The nineteenth century could be a harsh time, diseases were rife and medical knowledge low, infant mortality was high, and the biggest killer of all was the poverty that gripped a large proportion of the population – a poverty that forced children into mines, up chimneys, and between the deadly machinery of automated looms. Even for those born into the lower middle class, life was unpredictable and dangerous, as we see in the Brontë novels. When we think of middle class Victorian patriarchs today we picture stern, hard hearted men. Not all were like that; Patrick Brontë was a kind, enlightened man (although prone to eccentricity and holder of a fiery temper), but there were real life Gradgrinds to be found – one who was well known to the Brontës, as we shall see in today’s post.
Thomas Gradgrind is the central character of Hard Times, a seminal novel by Charles Dickens first published in 1854 having been serialised throughout that year. He is a school board superintendent who sees profit as his primary concern in the running of schools, and life in general. Cold, hard facts are his currency, and emotions are an alien thing to him – at least at the beginning of the novel. With that in mind, we turn to an extract from a letter sent by Elizabeth Gaskell to John Forster on this day in 1854, in which we hear of Charlotte Brontë’s encounter with a real life Gradgrind:
Who could this awful man be? The clues are there. There was one young man very well known to Charlotte Brontë whose wife was in ill health and whose daughter was very sickly – his daughter named Emily. The man was Joseph Taylor, brother of her great friend Mary Taylor.
Members of the Taylor family are reproduced as the Yorkes of Briarmains in Charlotte’s second published novel Shirley, where Joe (Joseph) is the inspiration for Martin Yorke. The Taylors of Red House, Gomersal (that’s it at the head of this post) were once spectacularly wealthy as they held a monopoly on the production of red fabric used in military uniforms, and they even had their own bank. Peacetime brought a sudden cessation to their income, however, and the family dispersed – Mary herself emigrated to New Zealand and travelled widely across Europe.
Joe became a chemist, and he appears frequently in Charlotte Brontë’s correspondence, and there can be no doubt that she found him both fascinating and, at first, charming. In June 1843 Charlotte wrote to Ellen Nussey (who also knew the Taylors well) calling Joe, ‘worthy of being liked and admired also’. As she grew to know him better, however, she saw his cold, selfish side and her opinion of him became more moderated. By July 1852 she was referring to his (again in a letter to Ellen Nussey), ‘organ of combativeness and contradiction.’
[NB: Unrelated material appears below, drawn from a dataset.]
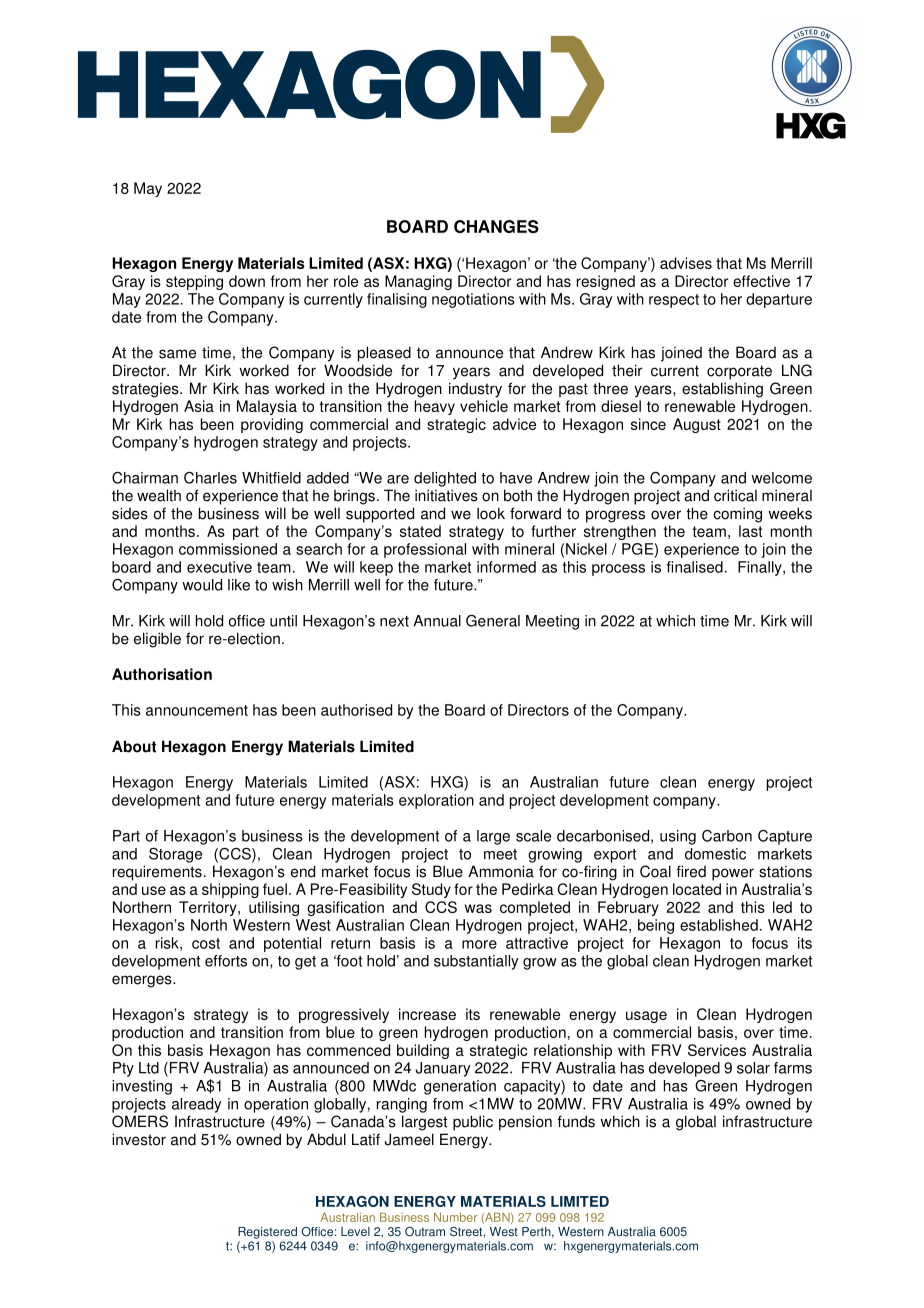 This document has width=924, height=1308. Describe the element at coordinates (418, 282) in the document. I see `Managing` at that location.
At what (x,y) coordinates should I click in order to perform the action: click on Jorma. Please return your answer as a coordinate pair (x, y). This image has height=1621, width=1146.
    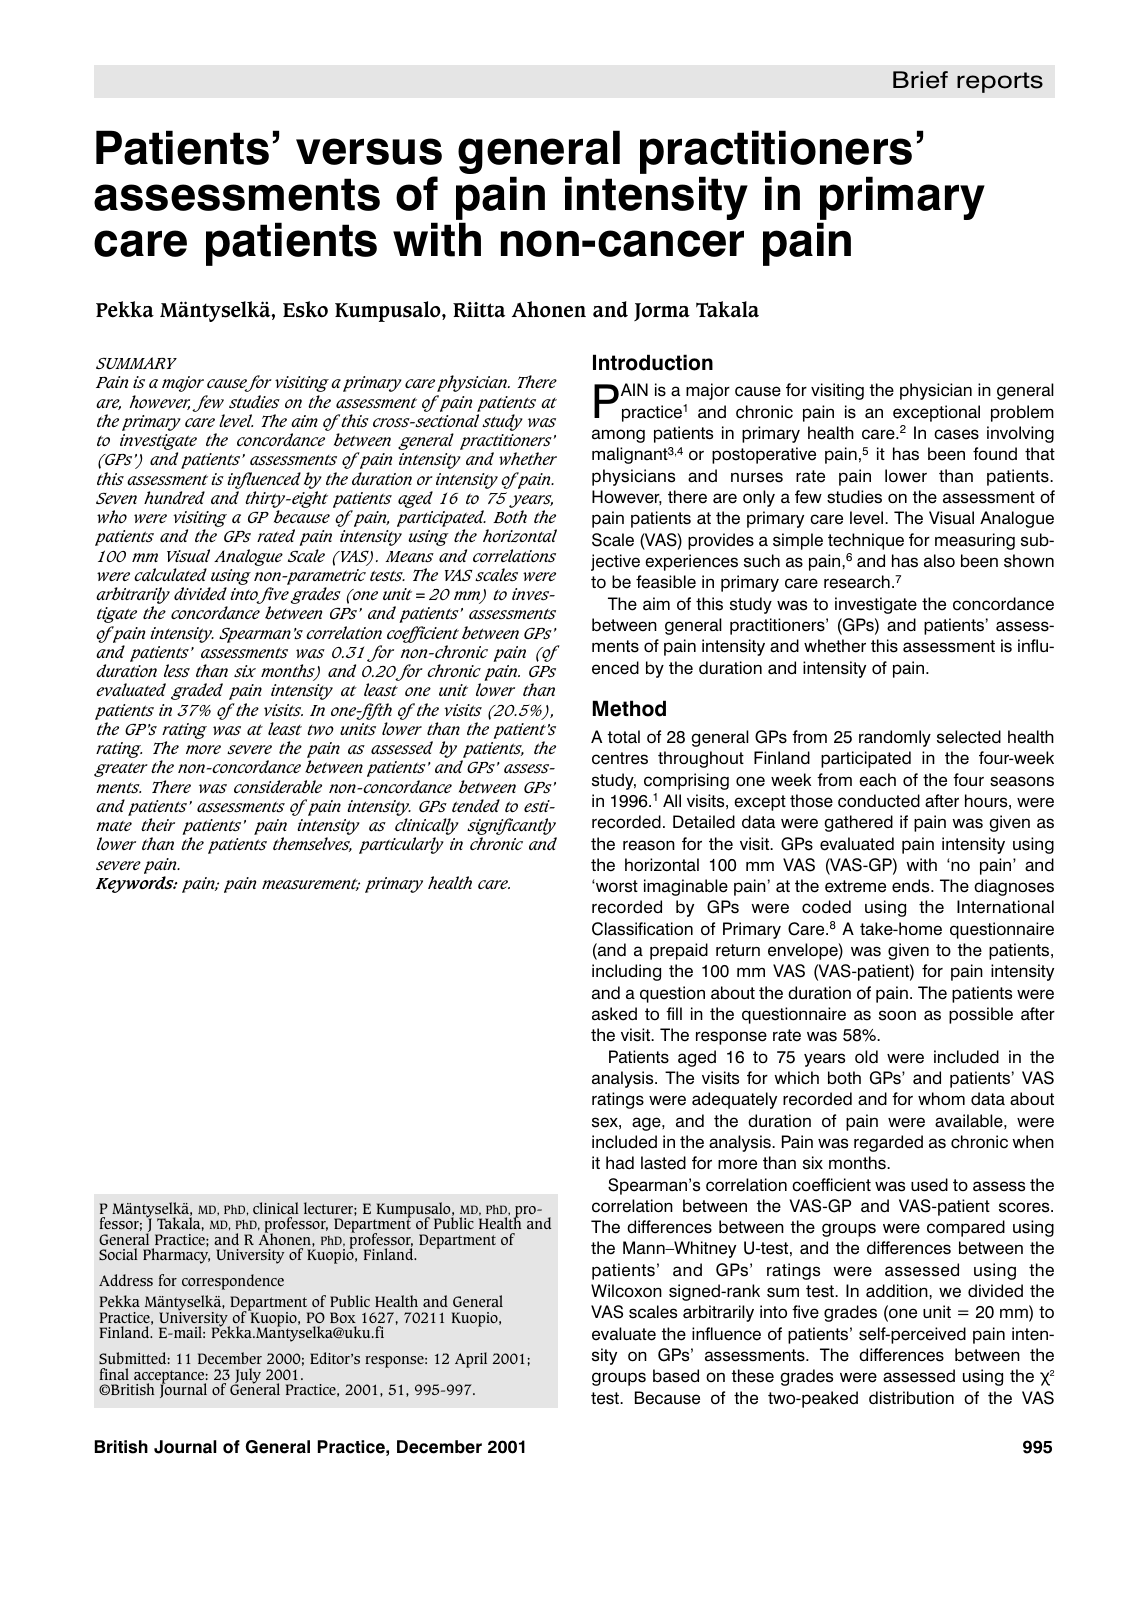
    Looking at the image, I should click on (662, 312).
Joe Taylor became engaged to Amelia Ringrose, who had earlier been engaged to Ellen Nussey’s brother George. Charlotte immediately expressed sadness for Amelia whom she said was ‘caught between a coarse father and a cold, unsuiting lover.’ Charlotte commented further on this when she wrote that Joe was ‘imbued with selfishness and with a sort of unmanly absence of true value for the woman whose hand he seeks.’
They married in 1850 and had one child – a daughter they named Emily, although she was always called by her nickname of ‘Tim’. Tim was prone to frequent bouts of illness, something that the Gradgrind-ish Taylor saw as a weakness and a drain on his resources. In Hard Times, Thomas Gradgrind is forced to re-evaluate his ideals by the challenges faced by his children – their harsh, fact-centred upbringing has not made them better citizens, it has left them unable to cope with the real world they faced. So what happened to Joe Taylor?
As far as we know there was no such Damascene conversion for him. In fact, despite his reported contempt for the illnesses of his wife and daughter, they both outlived him. Joe Taylor died in 1857, and little Tim died a year later at the age of five. Amelia Taylor died in 1867, aged 48, and is buried in Wyke, a village near Bradford.
Joe Taylor was a complex person. Was he an outright villain, or was he, like Gradgrind, a man ground down by the conventions of his time and too determined to subdue his emotions. Despite his faults and his callous exterior, Charlotte after all described him as an essentially kindly man, and in 1854, the year of Elizabeth Gaskell’s letter, it was Joe Taylor whom Charlotte Brontë turned to to witness the marriage settlement between herself and Arthur Bell Nicholls.